Return every line of the material below that contains the word "menu".

------------------------------------------------------------------------

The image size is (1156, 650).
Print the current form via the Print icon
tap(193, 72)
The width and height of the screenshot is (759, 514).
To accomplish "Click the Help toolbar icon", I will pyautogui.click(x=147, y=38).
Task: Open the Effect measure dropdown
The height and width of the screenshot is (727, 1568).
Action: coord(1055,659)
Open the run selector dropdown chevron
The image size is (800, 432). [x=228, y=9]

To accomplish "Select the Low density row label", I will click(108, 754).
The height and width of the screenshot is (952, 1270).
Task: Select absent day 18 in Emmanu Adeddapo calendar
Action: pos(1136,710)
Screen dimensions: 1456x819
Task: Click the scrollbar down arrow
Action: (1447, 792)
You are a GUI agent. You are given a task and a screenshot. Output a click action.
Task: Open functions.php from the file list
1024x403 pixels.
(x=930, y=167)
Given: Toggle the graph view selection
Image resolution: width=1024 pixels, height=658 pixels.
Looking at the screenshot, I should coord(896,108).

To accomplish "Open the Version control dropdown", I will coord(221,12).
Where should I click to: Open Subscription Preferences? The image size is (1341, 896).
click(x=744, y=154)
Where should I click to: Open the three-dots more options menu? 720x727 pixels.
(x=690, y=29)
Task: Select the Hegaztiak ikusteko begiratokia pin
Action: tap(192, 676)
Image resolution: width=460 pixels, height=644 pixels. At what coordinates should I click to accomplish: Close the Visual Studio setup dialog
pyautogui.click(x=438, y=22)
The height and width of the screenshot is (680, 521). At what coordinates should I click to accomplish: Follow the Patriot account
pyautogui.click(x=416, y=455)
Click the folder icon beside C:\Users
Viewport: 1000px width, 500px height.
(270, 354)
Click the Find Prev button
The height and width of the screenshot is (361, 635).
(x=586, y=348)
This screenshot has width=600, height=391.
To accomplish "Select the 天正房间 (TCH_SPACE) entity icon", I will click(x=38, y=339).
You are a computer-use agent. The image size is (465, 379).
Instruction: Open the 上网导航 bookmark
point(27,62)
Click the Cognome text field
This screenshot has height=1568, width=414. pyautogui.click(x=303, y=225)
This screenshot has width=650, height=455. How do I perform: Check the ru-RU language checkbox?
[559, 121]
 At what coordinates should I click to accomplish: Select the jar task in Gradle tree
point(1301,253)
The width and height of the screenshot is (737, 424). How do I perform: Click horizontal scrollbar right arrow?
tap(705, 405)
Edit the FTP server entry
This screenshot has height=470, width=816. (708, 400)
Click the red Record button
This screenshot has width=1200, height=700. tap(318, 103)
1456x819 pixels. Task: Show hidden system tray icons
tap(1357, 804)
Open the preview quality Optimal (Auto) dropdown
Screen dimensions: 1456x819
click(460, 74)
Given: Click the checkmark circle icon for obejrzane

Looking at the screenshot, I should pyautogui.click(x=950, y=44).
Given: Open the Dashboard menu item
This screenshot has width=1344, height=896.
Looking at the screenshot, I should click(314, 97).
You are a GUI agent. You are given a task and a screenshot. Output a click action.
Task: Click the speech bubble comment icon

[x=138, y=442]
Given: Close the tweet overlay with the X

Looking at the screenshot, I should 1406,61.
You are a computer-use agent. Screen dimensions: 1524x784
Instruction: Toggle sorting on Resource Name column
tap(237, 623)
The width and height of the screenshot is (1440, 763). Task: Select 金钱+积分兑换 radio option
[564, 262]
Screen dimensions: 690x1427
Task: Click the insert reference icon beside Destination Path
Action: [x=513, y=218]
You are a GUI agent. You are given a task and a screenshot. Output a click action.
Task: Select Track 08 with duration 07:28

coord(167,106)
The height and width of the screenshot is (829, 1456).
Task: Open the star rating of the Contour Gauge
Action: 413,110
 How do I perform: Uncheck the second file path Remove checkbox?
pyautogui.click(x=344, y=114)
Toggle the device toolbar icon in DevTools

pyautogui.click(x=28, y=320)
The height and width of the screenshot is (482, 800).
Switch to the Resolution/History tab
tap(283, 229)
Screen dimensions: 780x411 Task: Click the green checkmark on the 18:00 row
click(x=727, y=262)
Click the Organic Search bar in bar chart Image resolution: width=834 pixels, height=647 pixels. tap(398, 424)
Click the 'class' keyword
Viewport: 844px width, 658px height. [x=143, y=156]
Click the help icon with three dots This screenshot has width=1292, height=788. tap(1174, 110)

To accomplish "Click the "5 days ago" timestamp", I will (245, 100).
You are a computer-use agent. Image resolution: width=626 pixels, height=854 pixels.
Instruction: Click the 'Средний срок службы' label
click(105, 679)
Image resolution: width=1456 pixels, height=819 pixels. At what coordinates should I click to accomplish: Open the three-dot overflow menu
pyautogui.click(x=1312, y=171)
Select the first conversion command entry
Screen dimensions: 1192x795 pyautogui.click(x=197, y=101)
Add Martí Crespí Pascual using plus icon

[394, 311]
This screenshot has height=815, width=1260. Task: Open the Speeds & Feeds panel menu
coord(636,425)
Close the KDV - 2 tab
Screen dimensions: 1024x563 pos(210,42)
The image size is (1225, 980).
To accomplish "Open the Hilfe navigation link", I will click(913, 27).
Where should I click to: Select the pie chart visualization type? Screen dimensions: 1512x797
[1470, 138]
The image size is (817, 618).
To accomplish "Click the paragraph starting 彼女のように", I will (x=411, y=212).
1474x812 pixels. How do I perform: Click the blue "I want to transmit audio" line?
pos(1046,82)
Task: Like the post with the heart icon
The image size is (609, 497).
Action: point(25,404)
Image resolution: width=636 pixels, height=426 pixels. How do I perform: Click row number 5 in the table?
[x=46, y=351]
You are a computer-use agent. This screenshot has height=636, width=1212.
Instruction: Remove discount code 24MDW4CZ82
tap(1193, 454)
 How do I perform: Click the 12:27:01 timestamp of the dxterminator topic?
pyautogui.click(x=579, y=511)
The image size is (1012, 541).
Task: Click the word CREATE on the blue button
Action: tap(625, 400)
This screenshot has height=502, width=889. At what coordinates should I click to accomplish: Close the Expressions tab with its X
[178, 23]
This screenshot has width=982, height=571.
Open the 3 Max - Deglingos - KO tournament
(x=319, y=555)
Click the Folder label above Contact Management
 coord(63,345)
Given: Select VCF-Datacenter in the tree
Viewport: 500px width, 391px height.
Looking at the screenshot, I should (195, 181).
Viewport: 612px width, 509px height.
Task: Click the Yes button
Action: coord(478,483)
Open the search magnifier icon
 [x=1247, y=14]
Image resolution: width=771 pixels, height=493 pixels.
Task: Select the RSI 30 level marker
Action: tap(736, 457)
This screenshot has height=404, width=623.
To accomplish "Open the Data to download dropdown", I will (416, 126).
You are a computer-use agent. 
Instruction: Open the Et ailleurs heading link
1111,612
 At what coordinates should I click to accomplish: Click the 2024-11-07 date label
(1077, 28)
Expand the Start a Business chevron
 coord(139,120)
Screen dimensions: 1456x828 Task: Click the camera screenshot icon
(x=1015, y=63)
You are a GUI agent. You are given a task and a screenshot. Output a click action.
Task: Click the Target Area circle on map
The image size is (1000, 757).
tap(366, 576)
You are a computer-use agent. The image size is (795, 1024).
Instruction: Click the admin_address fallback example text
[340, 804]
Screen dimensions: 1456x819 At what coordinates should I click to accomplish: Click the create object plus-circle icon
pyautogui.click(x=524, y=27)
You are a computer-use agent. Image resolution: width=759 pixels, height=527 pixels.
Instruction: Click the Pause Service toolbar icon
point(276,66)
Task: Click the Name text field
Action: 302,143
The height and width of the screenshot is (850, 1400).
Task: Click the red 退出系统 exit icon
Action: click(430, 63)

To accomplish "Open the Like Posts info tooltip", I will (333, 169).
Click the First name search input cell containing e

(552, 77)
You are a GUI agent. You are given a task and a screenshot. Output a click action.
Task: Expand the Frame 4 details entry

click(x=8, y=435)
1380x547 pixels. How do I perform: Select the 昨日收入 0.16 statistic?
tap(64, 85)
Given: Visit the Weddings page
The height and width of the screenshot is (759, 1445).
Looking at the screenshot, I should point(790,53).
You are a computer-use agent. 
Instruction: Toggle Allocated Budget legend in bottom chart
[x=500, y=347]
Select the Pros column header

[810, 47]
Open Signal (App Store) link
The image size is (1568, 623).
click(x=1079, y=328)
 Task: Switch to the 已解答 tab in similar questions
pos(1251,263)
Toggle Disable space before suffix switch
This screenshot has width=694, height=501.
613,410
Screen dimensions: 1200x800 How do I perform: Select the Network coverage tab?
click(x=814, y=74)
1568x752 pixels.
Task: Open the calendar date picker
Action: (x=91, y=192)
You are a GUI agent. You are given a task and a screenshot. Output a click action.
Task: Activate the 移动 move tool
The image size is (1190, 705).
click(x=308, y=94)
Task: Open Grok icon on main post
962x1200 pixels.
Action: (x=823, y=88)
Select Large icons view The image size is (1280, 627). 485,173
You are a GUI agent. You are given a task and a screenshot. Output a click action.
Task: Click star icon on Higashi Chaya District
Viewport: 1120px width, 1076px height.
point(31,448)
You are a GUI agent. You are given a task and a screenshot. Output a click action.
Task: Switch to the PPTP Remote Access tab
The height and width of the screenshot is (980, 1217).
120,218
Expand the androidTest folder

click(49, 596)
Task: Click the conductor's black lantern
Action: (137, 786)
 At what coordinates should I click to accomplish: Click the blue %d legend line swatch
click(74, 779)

------------------------------------------------------------------------

■ **Response to this task**
Where should I click to: Open the three-dots more options menu? 720x727 pixels.
Given: Open the Dashboard menu item
Image resolution: width=1456 pixels, height=819 pixels. At what coordinates should I click to accomplish: Open the three-dot overflow menu
This screenshot has height=815, width=1260. Task: Open the Speeds & Feeds panel menu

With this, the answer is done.